Ok. So that is the general idea and with examples taken from Mazak Vertical Center ( SMART).
first of all we need this Alarm 55 IO with the number that is attached to it, as it says what station and system are "suspected" to be faulty. That is the funny part of it. Your machine have systems and stations for Remote IO boards. Once system is configured, stations are connected in a chain. If one station is troublemaker ( say, somewhere in the middle of the chain) than all other station are not visible to NC. Sometimes you can get error pointing to one particular station , while in reality the faulty one is connected before this one.
Here are pictures form Smart mill where you can see what systems are and stations as well. Also a screenshot of DIAGNOSTIC monitor to check status of diagnostic registers R5xxx. You need to do the same and see if you have any numbers growing really really big.
You can see the page where all diagnostic registers are listed and also this info:
SIGNAL NAME:
-max value of communication ( probably , how many times NC lost communication with this particular IO board and have managed to reestablish it later)
-Max value CRC ( that is redundancy code to check if any data was lost during communication phase )
Accumulated values are the same but since the machine creating.
If you see any numbers mad big or whatever, you can probably swap remote IO boards ( don't forget to change rotary switch address) and see if problem moves.
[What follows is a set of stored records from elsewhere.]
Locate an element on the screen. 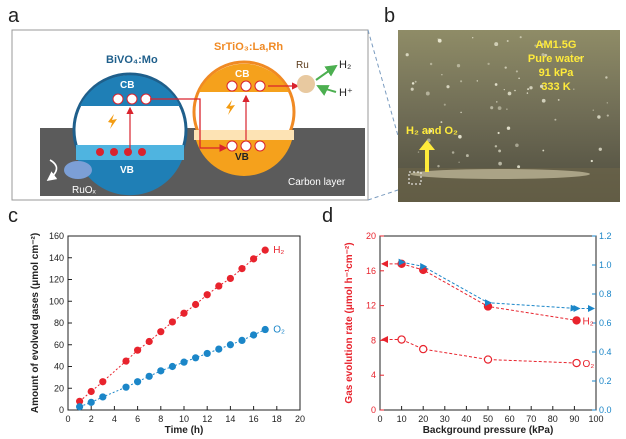 This screenshot has height=439, width=626. y2-tick-label: 0.8 is located at coordinates (606, 294).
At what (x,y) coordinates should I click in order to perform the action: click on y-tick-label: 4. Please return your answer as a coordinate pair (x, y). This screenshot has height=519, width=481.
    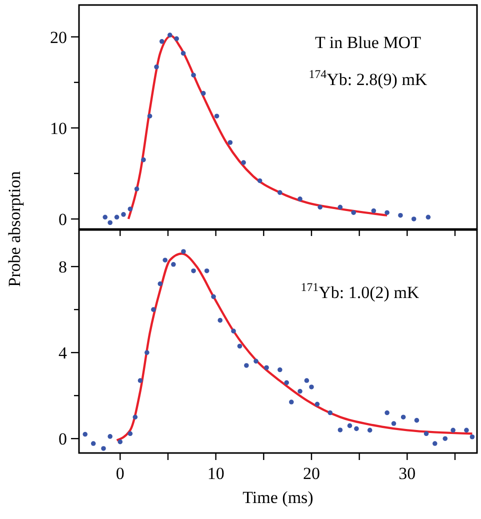
    Looking at the image, I should click on (63, 354).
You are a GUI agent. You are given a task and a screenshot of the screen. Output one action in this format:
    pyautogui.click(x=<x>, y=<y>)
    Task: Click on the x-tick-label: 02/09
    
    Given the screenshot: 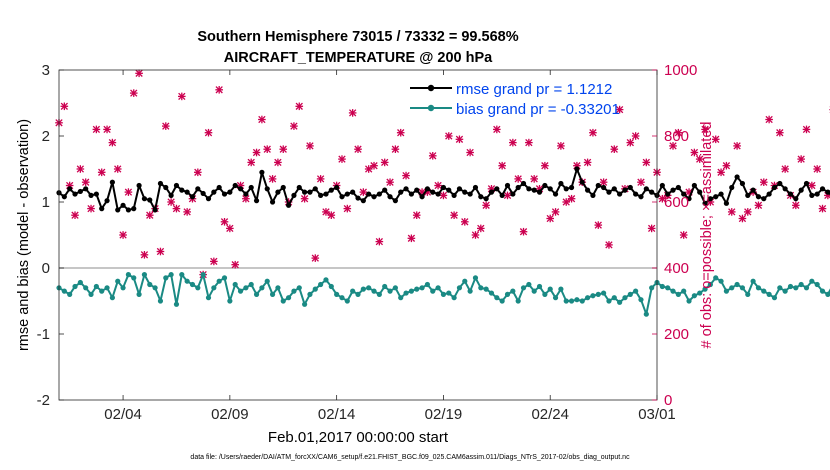 What is the action you would take?
    pyautogui.click(x=230, y=414)
    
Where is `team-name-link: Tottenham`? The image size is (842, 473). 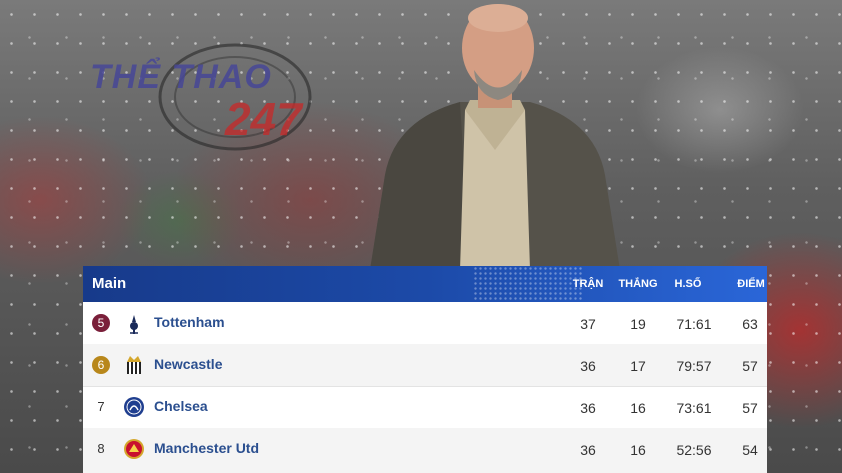
team-name-link: Tottenham is located at coordinates (190, 322).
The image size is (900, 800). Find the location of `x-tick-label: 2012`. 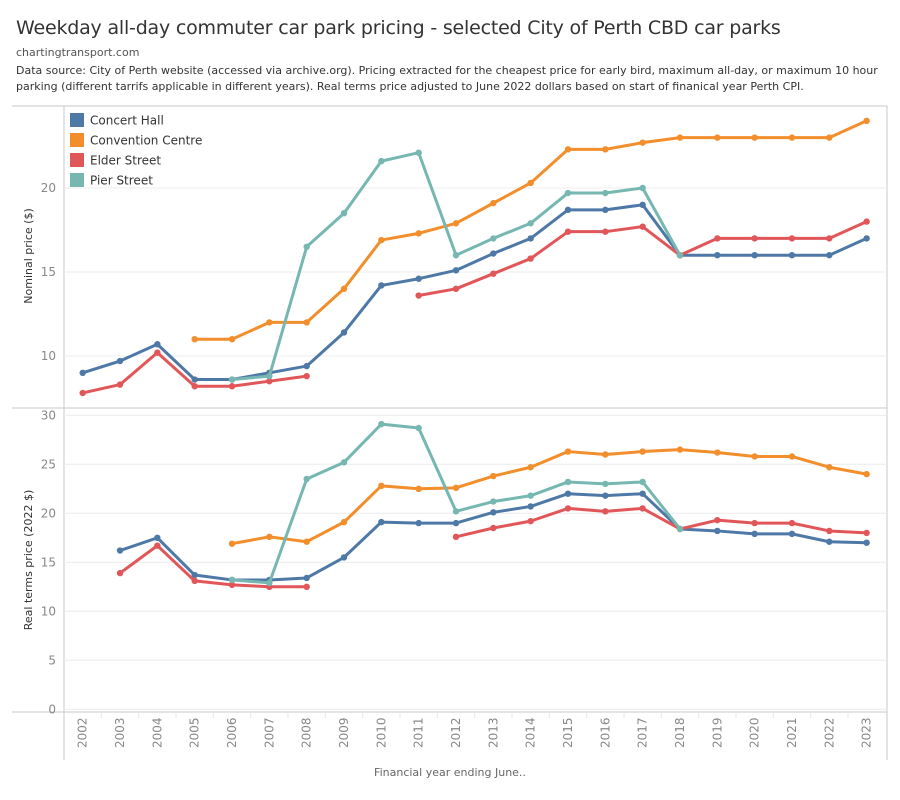

x-tick-label: 2012 is located at coordinates (456, 732).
if it moves , you will see the same error 55 IO remote , but with different number attached to it, pointing to different location ( physical location ).
That is the only way to troubleshoot the problem, unless you have someone from Mitsubishi and he has some other " classified " information, not available to other mortals.
P.S in my example, we have system 1 and 3 with 3 stations attached. And as you can see, R5xxx registers correspond to my configurations. So I assume, that this applicable across all Mazaks.